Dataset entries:
═══
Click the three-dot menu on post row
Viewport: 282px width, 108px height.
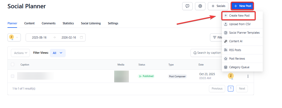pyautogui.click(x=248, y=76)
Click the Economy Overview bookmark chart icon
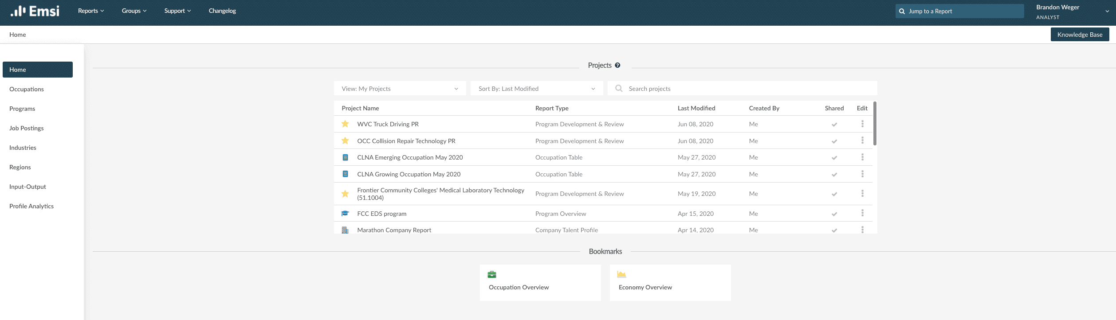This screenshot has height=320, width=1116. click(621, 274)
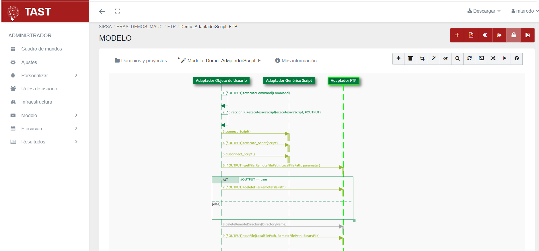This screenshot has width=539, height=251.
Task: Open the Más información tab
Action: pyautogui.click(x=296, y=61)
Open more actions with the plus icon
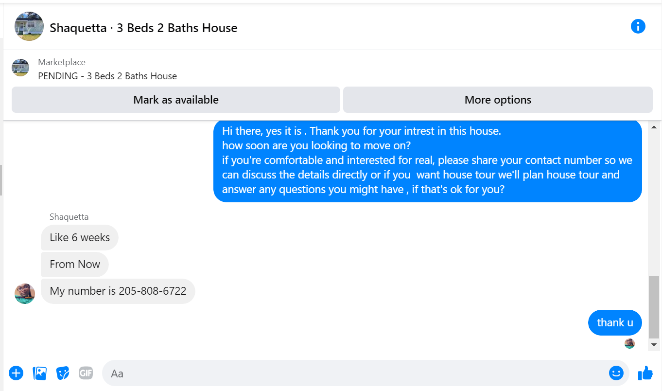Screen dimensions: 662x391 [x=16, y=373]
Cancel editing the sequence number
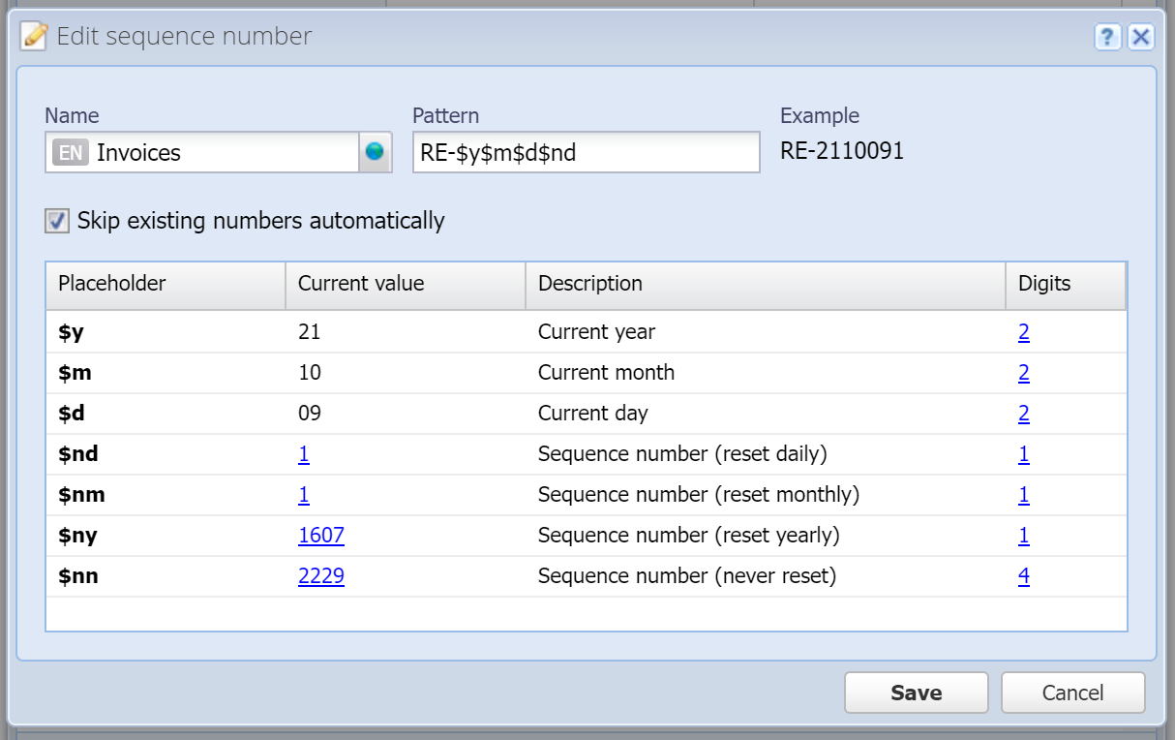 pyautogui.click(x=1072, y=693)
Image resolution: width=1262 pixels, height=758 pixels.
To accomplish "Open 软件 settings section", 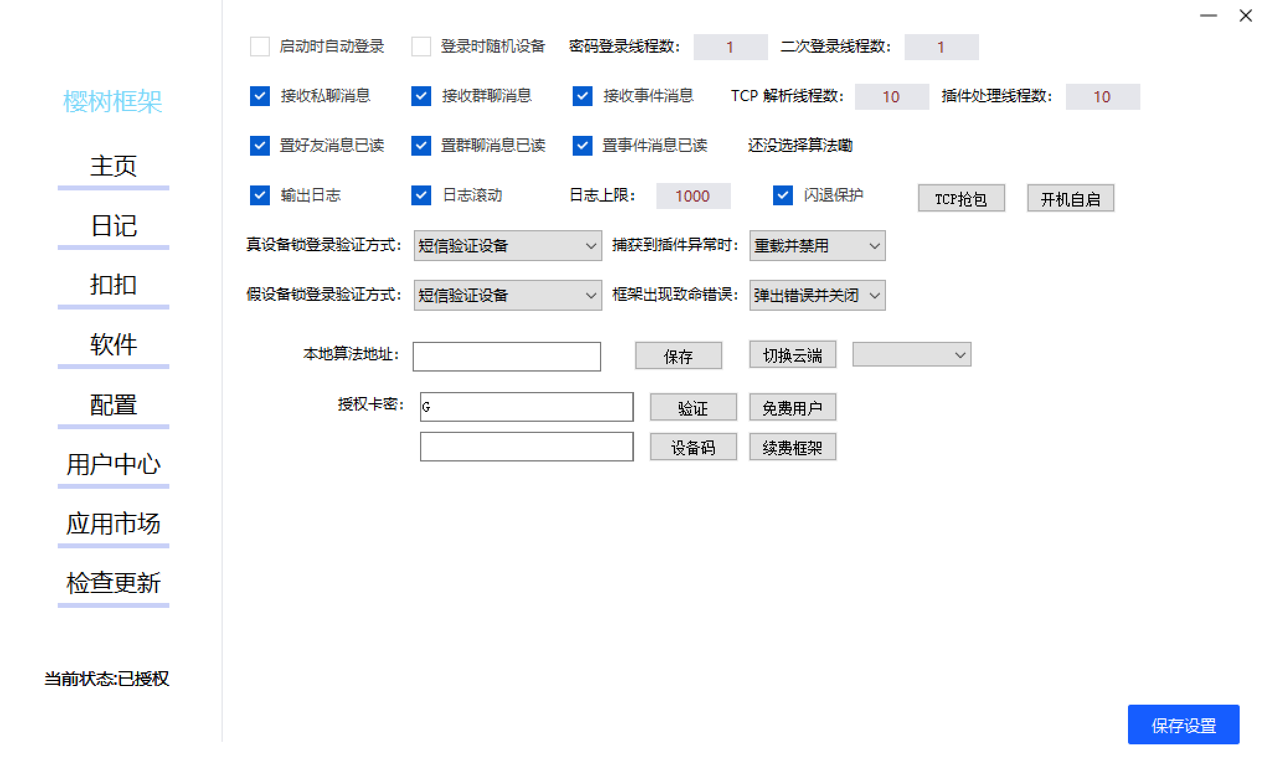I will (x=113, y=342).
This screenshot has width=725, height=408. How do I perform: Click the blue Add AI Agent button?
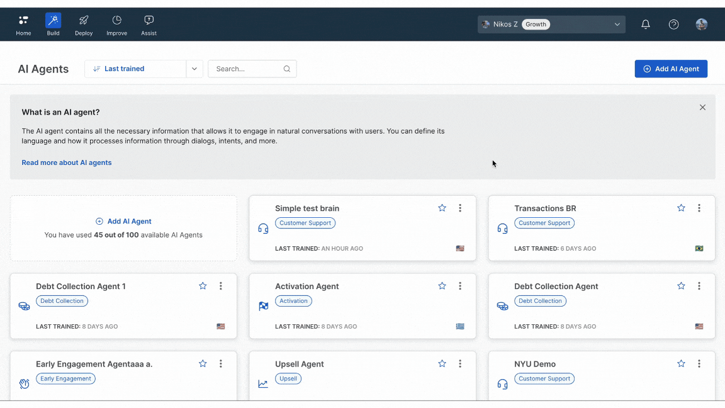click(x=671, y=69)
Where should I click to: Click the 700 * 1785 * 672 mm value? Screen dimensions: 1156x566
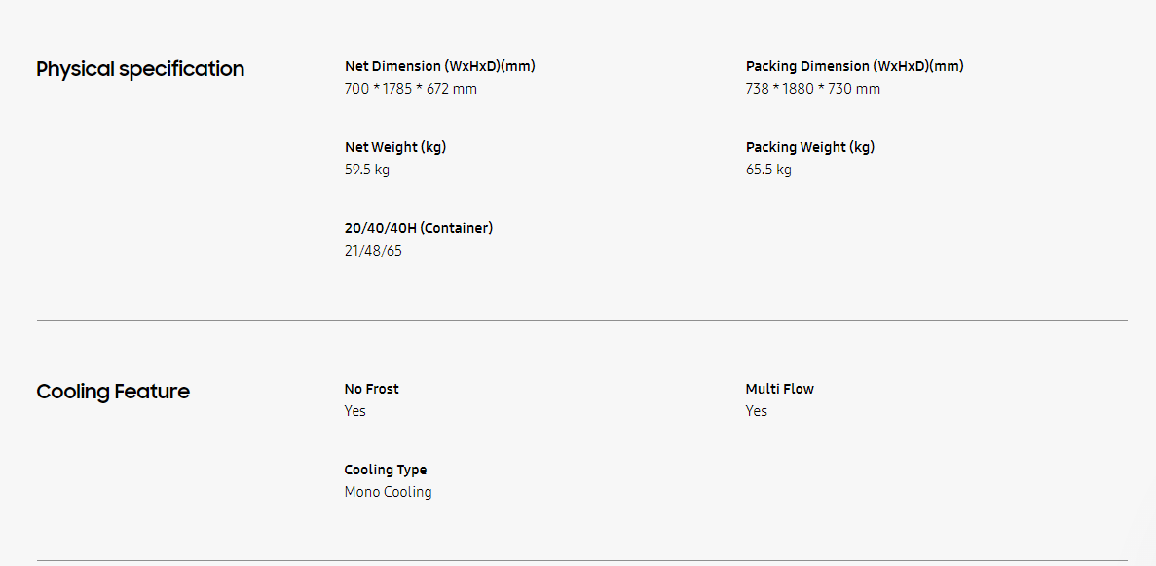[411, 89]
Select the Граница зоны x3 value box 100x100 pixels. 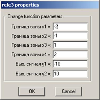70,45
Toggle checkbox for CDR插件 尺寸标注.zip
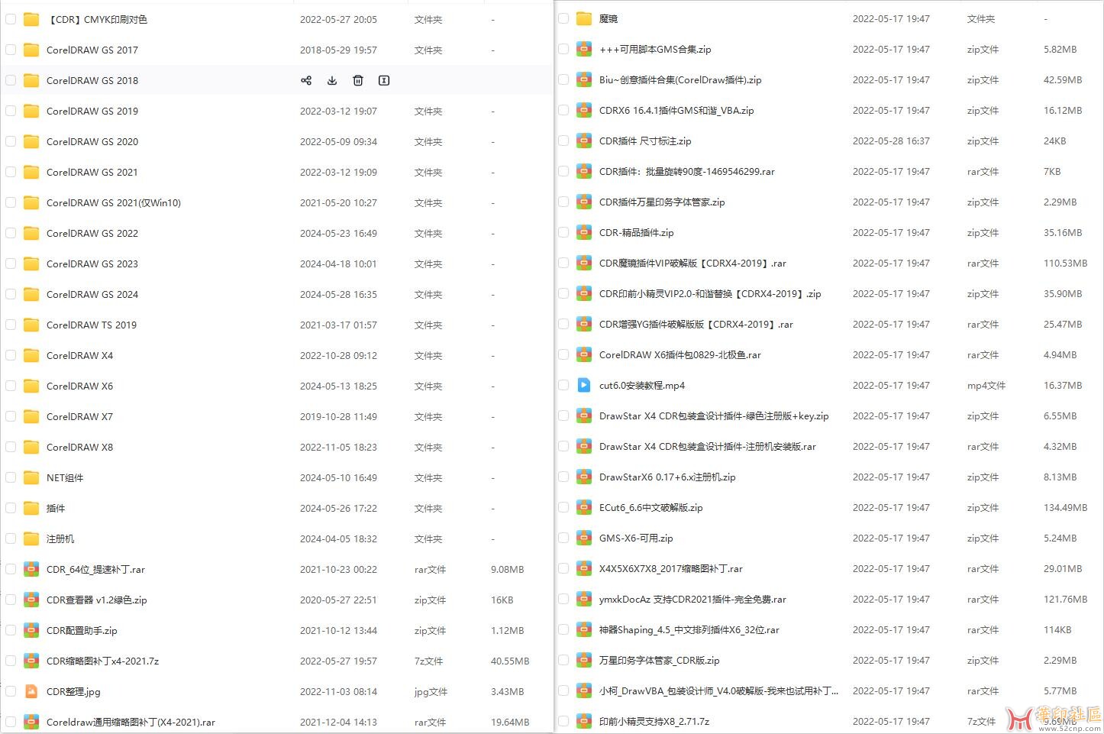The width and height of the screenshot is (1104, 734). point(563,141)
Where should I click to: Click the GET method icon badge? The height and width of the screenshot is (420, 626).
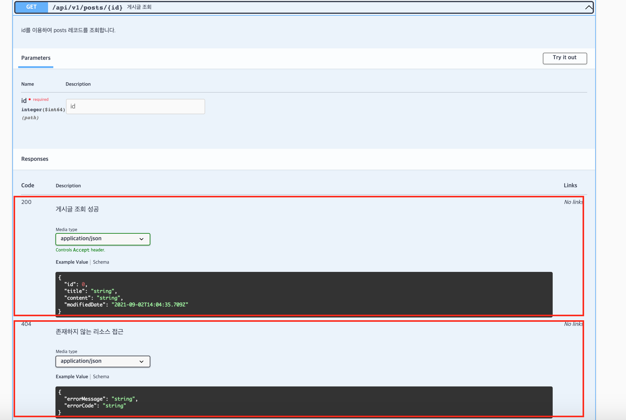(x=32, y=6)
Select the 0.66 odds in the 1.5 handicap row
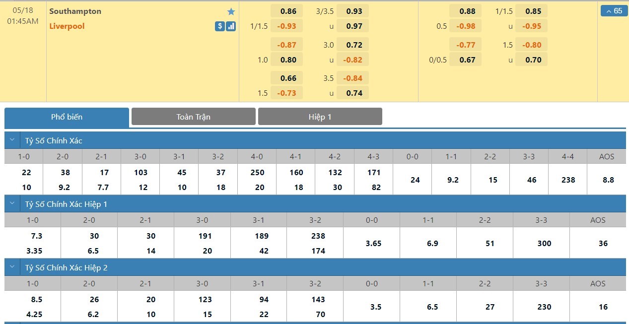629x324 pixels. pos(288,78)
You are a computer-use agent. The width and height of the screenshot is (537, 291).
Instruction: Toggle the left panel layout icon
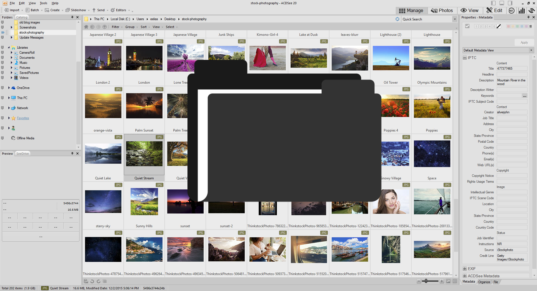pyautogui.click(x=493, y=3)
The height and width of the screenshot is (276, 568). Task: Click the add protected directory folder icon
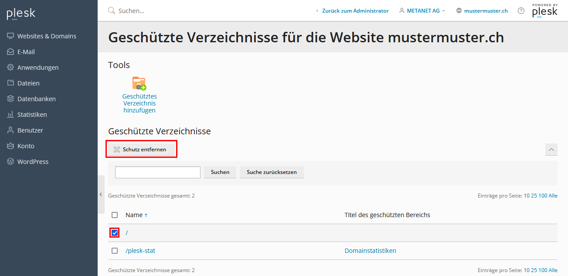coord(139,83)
═══
TASK PROMPT:
From the line with "Where should I click to: Click the GET" down to the final line of the entries above, repeat each line exactly; omit the pictures.

REPLY:
Where should I click to: Click the GET method icon badge? The height and width of the screenshot is (420, 626).
(x=32, y=6)
Select the 0.66 odds in the 1.5 handicap row
629x324 pixels. pos(288,78)
You are a computer-use agent. The width and height of the screenshot is (537, 291).
Instruction: Toggle the left panel layout icon
pyautogui.click(x=493, y=3)
The height and width of the screenshot is (276, 568). Task: Click the add protected directory folder icon
coord(139,83)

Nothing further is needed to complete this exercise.